Given task: Extract every line of the material below and reproduce each one verbatim, in the same order.

========================

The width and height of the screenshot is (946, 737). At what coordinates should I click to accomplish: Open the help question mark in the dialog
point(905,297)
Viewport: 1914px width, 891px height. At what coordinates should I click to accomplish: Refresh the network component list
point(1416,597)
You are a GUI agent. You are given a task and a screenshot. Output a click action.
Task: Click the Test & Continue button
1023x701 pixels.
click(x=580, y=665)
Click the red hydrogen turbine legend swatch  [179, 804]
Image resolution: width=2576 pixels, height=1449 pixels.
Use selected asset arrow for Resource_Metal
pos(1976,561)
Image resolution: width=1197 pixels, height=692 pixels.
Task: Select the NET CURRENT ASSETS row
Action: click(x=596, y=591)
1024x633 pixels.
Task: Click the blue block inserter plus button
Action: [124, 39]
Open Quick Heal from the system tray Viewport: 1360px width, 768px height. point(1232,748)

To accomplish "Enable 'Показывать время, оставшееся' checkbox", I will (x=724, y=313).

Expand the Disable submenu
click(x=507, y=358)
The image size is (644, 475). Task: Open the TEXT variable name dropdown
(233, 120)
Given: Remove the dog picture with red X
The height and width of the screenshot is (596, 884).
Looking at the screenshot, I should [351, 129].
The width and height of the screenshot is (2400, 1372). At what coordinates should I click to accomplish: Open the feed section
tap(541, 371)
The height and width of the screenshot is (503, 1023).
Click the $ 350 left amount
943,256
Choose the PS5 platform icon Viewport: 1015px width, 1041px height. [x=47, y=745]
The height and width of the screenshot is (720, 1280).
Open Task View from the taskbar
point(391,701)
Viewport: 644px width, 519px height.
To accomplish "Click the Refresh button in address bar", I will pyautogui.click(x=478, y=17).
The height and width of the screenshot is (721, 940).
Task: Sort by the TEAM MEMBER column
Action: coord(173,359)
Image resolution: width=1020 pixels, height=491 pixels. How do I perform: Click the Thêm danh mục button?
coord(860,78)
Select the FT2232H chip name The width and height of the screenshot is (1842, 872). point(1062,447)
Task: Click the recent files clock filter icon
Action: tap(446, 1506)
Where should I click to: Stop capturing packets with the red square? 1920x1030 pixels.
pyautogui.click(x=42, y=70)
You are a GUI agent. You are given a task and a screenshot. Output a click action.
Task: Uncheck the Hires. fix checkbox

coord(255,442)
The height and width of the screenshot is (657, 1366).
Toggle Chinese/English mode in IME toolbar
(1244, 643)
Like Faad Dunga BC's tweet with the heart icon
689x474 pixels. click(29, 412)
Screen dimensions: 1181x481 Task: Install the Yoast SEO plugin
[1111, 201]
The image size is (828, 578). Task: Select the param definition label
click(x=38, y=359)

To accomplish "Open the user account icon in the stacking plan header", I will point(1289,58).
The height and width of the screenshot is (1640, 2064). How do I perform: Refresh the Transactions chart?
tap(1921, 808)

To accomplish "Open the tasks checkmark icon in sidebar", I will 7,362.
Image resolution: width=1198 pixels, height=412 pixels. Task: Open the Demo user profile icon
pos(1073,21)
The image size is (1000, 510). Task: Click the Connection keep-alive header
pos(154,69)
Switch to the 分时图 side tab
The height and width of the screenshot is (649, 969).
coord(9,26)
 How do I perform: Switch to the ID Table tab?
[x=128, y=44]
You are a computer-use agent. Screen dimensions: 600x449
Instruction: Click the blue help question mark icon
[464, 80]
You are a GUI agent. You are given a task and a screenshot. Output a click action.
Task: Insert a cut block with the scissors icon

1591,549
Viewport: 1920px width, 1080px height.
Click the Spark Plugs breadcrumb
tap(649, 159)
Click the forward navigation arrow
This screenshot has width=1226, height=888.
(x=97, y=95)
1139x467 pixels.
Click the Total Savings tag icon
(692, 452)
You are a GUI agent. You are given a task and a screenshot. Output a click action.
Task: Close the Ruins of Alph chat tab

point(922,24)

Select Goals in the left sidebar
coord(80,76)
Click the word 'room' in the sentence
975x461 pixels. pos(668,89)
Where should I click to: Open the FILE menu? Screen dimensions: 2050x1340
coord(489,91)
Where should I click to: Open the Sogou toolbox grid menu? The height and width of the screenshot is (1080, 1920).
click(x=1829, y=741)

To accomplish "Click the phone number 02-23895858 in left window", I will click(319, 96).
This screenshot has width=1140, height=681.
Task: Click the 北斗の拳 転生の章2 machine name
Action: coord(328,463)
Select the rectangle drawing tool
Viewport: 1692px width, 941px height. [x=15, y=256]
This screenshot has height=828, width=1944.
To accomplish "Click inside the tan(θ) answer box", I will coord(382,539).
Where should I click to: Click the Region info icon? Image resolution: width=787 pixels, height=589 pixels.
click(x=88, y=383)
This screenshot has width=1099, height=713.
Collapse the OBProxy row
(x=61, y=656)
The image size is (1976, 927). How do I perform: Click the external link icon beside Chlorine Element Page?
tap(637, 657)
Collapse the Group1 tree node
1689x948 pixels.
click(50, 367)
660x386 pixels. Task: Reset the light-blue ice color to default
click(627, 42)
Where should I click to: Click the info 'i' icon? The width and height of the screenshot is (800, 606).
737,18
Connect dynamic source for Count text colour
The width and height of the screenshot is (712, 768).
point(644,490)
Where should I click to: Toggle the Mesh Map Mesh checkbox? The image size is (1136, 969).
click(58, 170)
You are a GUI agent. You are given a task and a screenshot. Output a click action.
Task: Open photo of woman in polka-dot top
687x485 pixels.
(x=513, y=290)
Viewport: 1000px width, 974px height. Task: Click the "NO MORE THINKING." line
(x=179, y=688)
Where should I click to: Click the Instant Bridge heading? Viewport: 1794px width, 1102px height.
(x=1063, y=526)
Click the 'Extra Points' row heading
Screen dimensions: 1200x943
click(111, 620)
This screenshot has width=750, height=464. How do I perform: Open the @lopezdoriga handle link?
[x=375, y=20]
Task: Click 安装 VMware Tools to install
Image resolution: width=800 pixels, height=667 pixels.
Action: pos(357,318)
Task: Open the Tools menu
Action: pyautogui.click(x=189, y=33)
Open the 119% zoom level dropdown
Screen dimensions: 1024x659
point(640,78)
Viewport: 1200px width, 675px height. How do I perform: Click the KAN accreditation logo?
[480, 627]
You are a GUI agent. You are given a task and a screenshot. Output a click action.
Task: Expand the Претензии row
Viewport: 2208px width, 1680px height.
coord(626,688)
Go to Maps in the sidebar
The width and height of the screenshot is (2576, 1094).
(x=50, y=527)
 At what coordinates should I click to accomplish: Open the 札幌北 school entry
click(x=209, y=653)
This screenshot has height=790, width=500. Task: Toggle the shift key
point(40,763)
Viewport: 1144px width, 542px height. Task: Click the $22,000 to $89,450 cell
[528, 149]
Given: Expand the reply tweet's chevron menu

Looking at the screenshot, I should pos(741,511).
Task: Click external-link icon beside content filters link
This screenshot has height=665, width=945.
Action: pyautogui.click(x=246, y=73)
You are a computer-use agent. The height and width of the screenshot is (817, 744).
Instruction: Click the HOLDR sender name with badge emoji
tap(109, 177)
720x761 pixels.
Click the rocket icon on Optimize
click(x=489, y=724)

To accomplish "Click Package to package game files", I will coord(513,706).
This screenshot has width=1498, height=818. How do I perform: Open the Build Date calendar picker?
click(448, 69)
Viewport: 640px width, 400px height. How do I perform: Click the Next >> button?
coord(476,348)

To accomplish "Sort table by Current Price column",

========================

Task result:
The width and height of the screenshot is (946, 737). At what coordinates should I click to accomplish: Open the help question mark in the dialog
point(905,297)
Viewport: 1914px width, 891px height. At what coordinates should I click to accomplish: Refresh the network component list
point(1416,597)
You are a GUI agent. You are given a task and a screenshot. Output a click action.
Task: Click the Test & Continue button
1023x701 pixels.
click(x=580, y=665)
Click the red hydrogen turbine legend swatch  [179, 804]
Image resolution: width=2576 pixels, height=1449 pixels.
Use selected asset arrow for Resource_Metal
pos(1976,561)
Image resolution: width=1197 pixels, height=692 pixels.
Task: Select the NET CURRENT ASSETS row
Action: click(x=596, y=591)
1024x633 pixels.
Task: Click the blue block inserter plus button
Action: [124, 39]
Open Quick Heal from the system tray Viewport: 1360px width, 768px height. point(1232,748)

To accomplish "Enable 'Показывать время, оставшееся' checkbox", I will (x=724, y=313).

Expand the Disable submenu
click(x=507, y=358)
The image size is (644, 475). Task: Open the TEXT variable name dropdown
(233, 120)
Given: Remove the dog picture with red X
The height and width of the screenshot is (596, 884).
Looking at the screenshot, I should [351, 129].
The width and height of the screenshot is (2400, 1372). At what coordinates should I click to accomplish: Open the feed section
tap(541, 371)
The height and width of the screenshot is (503, 1023).
Click the $ 350 left amount
943,256
Choose the PS5 platform icon Viewport: 1015px width, 1041px height. [x=47, y=745]
The height and width of the screenshot is (720, 1280).
Open Task View from the taskbar
point(391,701)
Viewport: 644px width, 519px height.
To accomplish "Click the Refresh button in address bar", I will pyautogui.click(x=478, y=17).
The height and width of the screenshot is (721, 940).
Task: Sort by the TEAM MEMBER column
Action: coord(173,359)
Image resolution: width=1020 pixels, height=491 pixels. How do I perform: Click the Thêm danh mục button?
coord(860,78)
Select the FT2232H chip name The width and height of the screenshot is (1842, 872). point(1062,447)
Task: Click the recent files clock filter icon
Action: tap(446, 1506)
Where should I click to: Stop capturing packets with the red square? 1920x1030 pixels.
pyautogui.click(x=42, y=70)
You are a GUI agent. You are given a task and a screenshot. Output a click action.
Task: Uncheck the Hires. fix checkbox

coord(255,442)
The height and width of the screenshot is (657, 1366).
Toggle Chinese/English mode in IME toolbar
(1244, 643)
Like Faad Dunga BC's tweet with the heart icon
689x474 pixels. click(29, 412)
Screen dimensions: 1181x481 Task: Install the Yoast SEO plugin
[1111, 201]
The image size is (828, 578). Task: Select the param definition label
click(x=38, y=359)

To accomplish "Open the user account icon in the stacking plan header", I will point(1289,58).
The height and width of the screenshot is (1640, 2064). How do I perform: Refresh the Transactions chart?
tap(1921, 808)

To accomplish "Open the tasks checkmark icon in sidebar", I will 7,362.
Image resolution: width=1198 pixels, height=412 pixels. Task: Open the Demo user profile icon
pos(1073,21)
The image size is (1000, 510). Task: Click the Connection keep-alive header
pos(154,69)
Switch to the 分时图 side tab
The height and width of the screenshot is (649, 969).
coord(9,26)
 How do I perform: Switch to the ID Table tab?
[x=128, y=44]
You are a computer-use agent. Screen dimensions: 600x449
Instruction: Click the blue help question mark icon
[464, 80]
You are a GUI agent. You are given a task and a screenshot. Output a click action.
Task: Insert a cut block with the scissors icon

1591,549
Viewport: 1920px width, 1080px height.
Click the Spark Plugs breadcrumb
tap(649, 159)
Click the forward navigation arrow
This screenshot has width=1226, height=888.
(x=97, y=95)
1139x467 pixels.
Click the Total Savings tag icon
(692, 452)
You are a GUI agent. You are given a task and a screenshot. Output a click action.
Task: Close the Ruins of Alph chat tab

point(922,24)

Select Goals in the left sidebar
coord(80,76)
Click the word 'room' in the sentence
975x461 pixels. pos(668,89)
Where should I click to: Open the FILE menu? Screen dimensions: 2050x1340
coord(489,91)
Where should I click to: Open the Sogou toolbox grid menu? The height and width of the screenshot is (1080, 1920).
click(x=1829, y=741)

To accomplish "Click the phone number 02-23895858 in left window", I will click(319, 96).
This screenshot has width=1140, height=681.
Task: Click the 北斗の拳 転生の章2 machine name
Action: coord(328,463)
Select the rectangle drawing tool
Viewport: 1692px width, 941px height. [x=15, y=256]
This screenshot has height=828, width=1944.
To accomplish "Click inside the tan(θ) answer box", I will coord(382,539).
Where should I click to: Click the Region info icon? Image resolution: width=787 pixels, height=589 pixels.
click(x=88, y=383)
This screenshot has width=1099, height=713.
Collapse the OBProxy row
(x=61, y=656)
The image size is (1976, 927). How do I perform: Click the external link icon beside Chlorine Element Page?
tap(637, 657)
Collapse the Group1 tree node
1689x948 pixels.
click(50, 367)
660x386 pixels. Task: Reset the light-blue ice color to default
click(627, 42)
Where should I click to: Click the info 'i' icon? The width and height of the screenshot is (800, 606).
737,18
Connect dynamic source for Count text colour
The width and height of the screenshot is (712, 768).
point(644,490)
Where should I click to: Toggle the Mesh Map Mesh checkbox? The image size is (1136, 969).
click(58, 170)
You are a GUI agent. You are given a task and a screenshot. Output a click action.
Task: Open photo of woman in polka-dot top
687x485 pixels.
(x=513, y=290)
Viewport: 1000px width, 974px height. Task: Click the "NO MORE THINKING." line
(x=179, y=688)
Where should I click to: Click the Instant Bridge heading? Viewport: 1794px width, 1102px height.
(x=1063, y=526)
Click the 'Extra Points' row heading
Screen dimensions: 1200x943
click(111, 620)
This screenshot has width=750, height=464. How do I perform: Open the @lopezdoriga handle link?
[x=375, y=20]
Task: Click 安装 VMware Tools to install
Image resolution: width=800 pixels, height=667 pixels.
Action: pos(357,318)
Task: Open the Tools menu
Action: pyautogui.click(x=189, y=33)
Open the 119% zoom level dropdown
Screen dimensions: 1024x659
point(640,78)
Viewport: 1200px width, 675px height. How do I perform: Click the KAN accreditation logo?
[480, 627]
You are a GUI agent. You are given a task and a screenshot. Output a click action.
Task: Expand the Претензии row
Viewport: 2208px width, 1680px height.
coord(626,688)
Go to Maps in the sidebar
The width and height of the screenshot is (2576, 1094).
(x=50, y=527)
 At what coordinates should I click to accomplish: Open the 札幌北 school entry
click(x=209, y=653)
This screenshot has height=790, width=500. Task: Toggle the shift key
point(40,763)
Viewport: 1144px width, 542px height. Task: Click the $22,000 to $89,450 cell
[528, 149]
Given: Expand the reply tweet's chevron menu

Looking at the screenshot, I should pos(741,511).
Task: Click external-link icon beside content filters link
This screenshot has height=665, width=945.
Action: pyautogui.click(x=246, y=73)
You are a computer-use agent. The height and width of the screenshot is (817, 744).
Instruction: Click the HOLDR sender name with badge emoji
tap(109, 177)
720x761 pixels.
Click the rocket icon on Optimize
click(x=489, y=724)

To accomplish "Click Package to package game files", I will coord(513,706).
This screenshot has width=1498, height=818. How do I perform: Open the Build Date calendar picker?
click(448, 69)
Viewport: 640px width, 400px height. How do I perform: Click the Next >> button?
coord(476,348)

To accomplish "Sort table by Current Price column",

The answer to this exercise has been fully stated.